WHAT TO PRODUCE – Reproduce the lines of the listing below that run from the line containing "You are a computer-use" through the end of the listing, both ends included. Omit the pictures from your answer.

Pointing data for screenshots
-=-=-

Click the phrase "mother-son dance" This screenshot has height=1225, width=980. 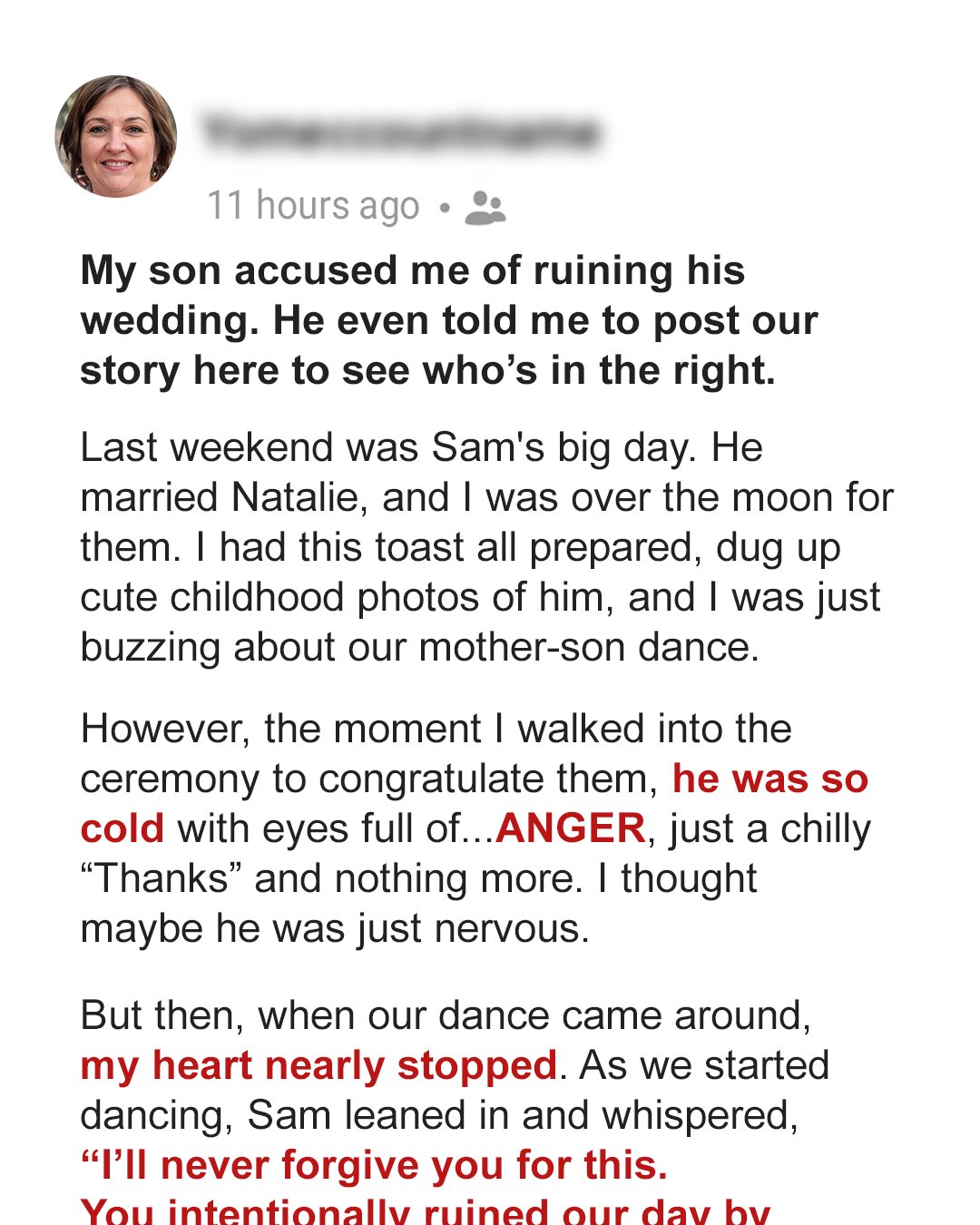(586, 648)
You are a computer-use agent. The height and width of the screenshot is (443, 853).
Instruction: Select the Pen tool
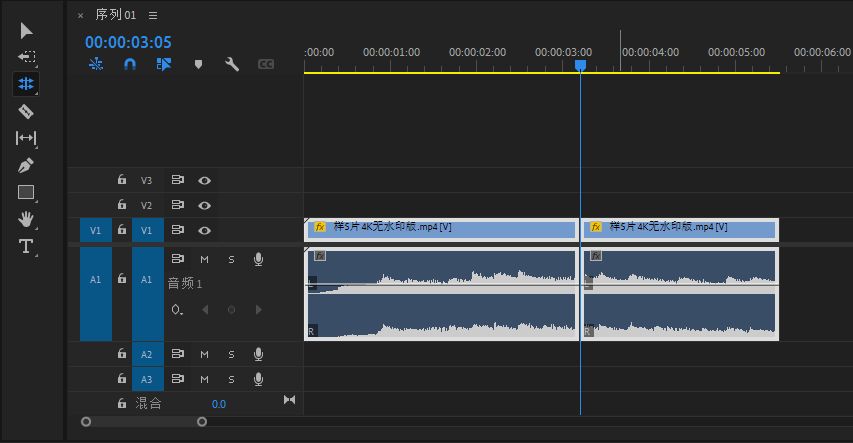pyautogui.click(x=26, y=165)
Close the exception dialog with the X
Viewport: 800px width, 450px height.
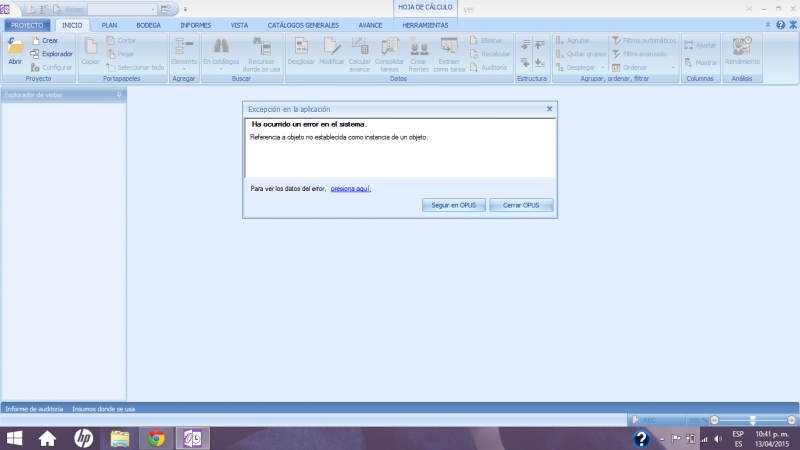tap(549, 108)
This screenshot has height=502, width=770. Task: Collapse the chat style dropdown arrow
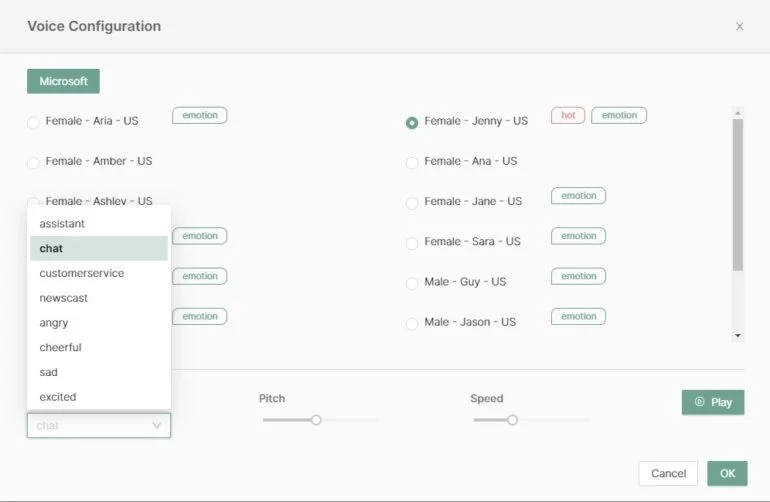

-=-=-

ANSWER TO THE PROBLEM –
You are a computer-use agent. The height and width of the screenshot is (443, 853).
Instruction: Select the Pen tool
pyautogui.click(x=26, y=165)
Close the exception dialog with the X
Viewport: 800px width, 450px height.
tap(549, 108)
This screenshot has height=502, width=770. Task: Collapse the chat style dropdown arrow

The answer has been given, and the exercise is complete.